22
Feb

Enough to make an Orang Utan laugh

The Oil Drum reports that bio-fuel use increases CO2 emission.

“It is estimated that production of one ton of palm oil will result in an average emission of 20 tons of CO2 from peat decomposition alone – not taking into account the emissions from fire and other CO2 emissions during the production cycle. The Netherlands alone imported at least 400,000 tons of palm oil to meet its Kyoto target for 2005, thus actually increasing [its] greenhouse gas emissions.”

But I thought bio-fuel was carbon neutral.

“[In Indonesia] 600 million tons [of CO2 emission] is caused by decomposition of dry peat (a process that will continue until all peat has disappeared) and 1400 million tons is lost through the annual fires.

The country emits more than India, more than Russia, and several times more than the UK or Germany. It emits more than all the efforts of western countries to reduce greenhouse gases under the Kyoto Protocol.”

So we’ll be emitting a bit less CO2, and Indonesia will increase its output astronomically, and destroy its environment.

“In 2001 Malaysia’s production of 7 million tons of crude palm oil generated 9.9 million tons of solid oil wastes, palm fiber, and shells, and 10 million tons of palm oil mill effluent, a polluted mix of crushed shells, water, and fat residues that has been shown to have a negative impact on aquatic ecosystems.”

So a factory tree plantation is in itself a pollutant?

By promoting bio-fuel, the AGW promoters are actually increasing CO2 pollution, and if the EC and Indonesia classify oil palm plantations as ‘forest’ as proposed, our governments will be financing the destruction of rainforest and an increase in CO2 emission – and the end of the Orang Utan.

Possibly related posts:

  1. When is an oil palm plantation a rainforest?
  2. EPA passes out $7.8 million to combat non-existent Anthropogenic Global Warming
  3. Cap-and-trade will increase CO2 emissions
  4. Cow farts and Dr Pachauri
  5. George Will: The Climate-Change Travesty

5 Responses to “Enough to make an Orang Utan laugh”

  1. Henry chance says:

    In China they suggest burning corn stalks and roughage for heat. (less coal)In America, they are now clamoring for cellulosic ethanol. Both processes deplete the soils and hamper soil fertility.
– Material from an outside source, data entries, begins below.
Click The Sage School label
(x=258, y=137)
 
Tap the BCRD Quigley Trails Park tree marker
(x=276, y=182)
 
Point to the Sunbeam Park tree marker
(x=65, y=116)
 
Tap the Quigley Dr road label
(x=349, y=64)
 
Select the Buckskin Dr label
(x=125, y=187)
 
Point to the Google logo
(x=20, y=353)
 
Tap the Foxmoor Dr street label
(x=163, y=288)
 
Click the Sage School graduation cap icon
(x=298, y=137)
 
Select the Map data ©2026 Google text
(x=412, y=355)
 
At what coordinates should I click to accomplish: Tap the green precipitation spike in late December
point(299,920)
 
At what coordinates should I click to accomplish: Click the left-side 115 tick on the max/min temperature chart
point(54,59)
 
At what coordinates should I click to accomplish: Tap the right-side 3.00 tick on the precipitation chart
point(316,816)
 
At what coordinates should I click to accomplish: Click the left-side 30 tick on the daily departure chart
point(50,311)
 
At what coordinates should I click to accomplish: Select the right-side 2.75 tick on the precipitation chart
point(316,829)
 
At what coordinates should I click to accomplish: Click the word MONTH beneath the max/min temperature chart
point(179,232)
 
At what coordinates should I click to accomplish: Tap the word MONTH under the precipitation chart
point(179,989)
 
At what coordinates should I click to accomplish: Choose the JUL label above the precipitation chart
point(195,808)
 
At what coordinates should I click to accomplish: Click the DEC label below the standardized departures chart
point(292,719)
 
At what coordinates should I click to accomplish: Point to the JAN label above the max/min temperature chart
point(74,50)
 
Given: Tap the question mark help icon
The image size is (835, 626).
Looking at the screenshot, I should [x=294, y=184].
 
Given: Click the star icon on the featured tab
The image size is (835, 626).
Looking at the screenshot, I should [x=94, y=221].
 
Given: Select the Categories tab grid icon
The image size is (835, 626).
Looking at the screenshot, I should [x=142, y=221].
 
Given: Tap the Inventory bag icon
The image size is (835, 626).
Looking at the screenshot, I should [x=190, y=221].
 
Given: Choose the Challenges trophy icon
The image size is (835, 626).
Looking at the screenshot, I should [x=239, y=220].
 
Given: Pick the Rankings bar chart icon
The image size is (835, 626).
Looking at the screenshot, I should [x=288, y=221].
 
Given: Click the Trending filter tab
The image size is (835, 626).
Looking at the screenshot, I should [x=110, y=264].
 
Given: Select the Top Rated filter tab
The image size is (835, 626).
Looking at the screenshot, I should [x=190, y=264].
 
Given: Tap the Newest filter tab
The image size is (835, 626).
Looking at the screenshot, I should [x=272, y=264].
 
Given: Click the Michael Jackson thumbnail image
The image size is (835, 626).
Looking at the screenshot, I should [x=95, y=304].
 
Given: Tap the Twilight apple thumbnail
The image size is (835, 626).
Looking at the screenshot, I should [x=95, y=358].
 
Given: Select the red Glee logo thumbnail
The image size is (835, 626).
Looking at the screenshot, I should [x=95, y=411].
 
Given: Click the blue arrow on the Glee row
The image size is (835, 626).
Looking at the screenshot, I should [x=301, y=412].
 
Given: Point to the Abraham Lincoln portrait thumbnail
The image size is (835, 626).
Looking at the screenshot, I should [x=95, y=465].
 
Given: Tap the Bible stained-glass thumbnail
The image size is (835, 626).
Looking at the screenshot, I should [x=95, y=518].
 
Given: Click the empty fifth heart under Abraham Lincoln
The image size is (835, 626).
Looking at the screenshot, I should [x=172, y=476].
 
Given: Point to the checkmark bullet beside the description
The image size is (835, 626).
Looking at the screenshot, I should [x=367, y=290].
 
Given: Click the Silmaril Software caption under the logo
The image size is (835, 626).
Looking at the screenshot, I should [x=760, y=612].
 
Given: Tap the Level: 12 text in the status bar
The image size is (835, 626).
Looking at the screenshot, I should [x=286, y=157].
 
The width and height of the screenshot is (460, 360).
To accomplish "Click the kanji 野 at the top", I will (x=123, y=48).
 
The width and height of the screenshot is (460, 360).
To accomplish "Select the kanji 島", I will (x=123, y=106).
You can suggest dangerous farming methods and act like they solve problems because most city peiople do not have a clue.
    I understand this farming and see it is just as bad as overgrazing by sheep.

  2. ADE says:

    Money,Money,Money,forget global warming ,its ALL about the MONEY.
    Greenpeace and WLF hung by their own publicity of LIES.

  3. Graham says:

    The trouble with the word burn is that the gas CO2 is usually the result.

    Go near a fossil fuel and burning creates CO2, but if it’s a bio-fuel they still use the word ‘burn’ but miss out that it also creates CO2.

    There may be advantages in some apects of bio-fuel production and disadvantages in other aspects and overall the only benefit is in reducing our dependence on fossil fuels, but it’s hardly worth losing the last of the world’s virgin rainforest habitats for, and I’m no environmentalist.

  4. bart says:

    Although I’m very skeptical about AGW and wholeheartedly support the message of this blog, I’m actually pro-biofuel and know that different sources have different efficacy. The reason I’m really pro-biofuel is not greenhouse concerns, but energy security concerns. We should never be held hostage by countries with backward dictatorships like Iran and Venezuela. The path to stabilized energy prices and energy independence definitely involves carbon neutral biofuels (algal biofuel in particular)…whether or not AGW is real.

  5. Tel says:

    Bart,

    As it turns our I completely agree with you. One day (not too far from now) the oil will become prohibitively expensive (it will never actually run out, just become gradually more scarce). We will need to switch to alternatives. However, fairyland science will not help us handle any difficult technological situation. While our heads of state waste their time and our money wringing hands over CO2, we cannot make intelligent decisions about alternative energy.

    In Australia we have CO2 accounting set such that ripping up a field of wheat and allowing scrub to grow over the field is a carbon “credit” even when the scrub burns back to bare earth in 10 years when a bushfire goes through (as inevitably fires go through all scrub sooner or later). You can shoot feral camels all day and have no accounted impact on methane production, but if you capture and domesticate those same camels you need to buy a permit for the “additional” methane production. These sort of insanities inject wacko false signals into the market, which in turn will induce the government to attempt correction with more and more regulation.

    Thus, we must first get science itself back on the rails, and return the policy discussion to evidence-based decisions and a free market in real goods (not a pretend market in unaccountable permit certificates). Only then can we move forward in alternative energy policy (and you know that coal is still looking pretty darn good as an energy source for at least the next 50 years).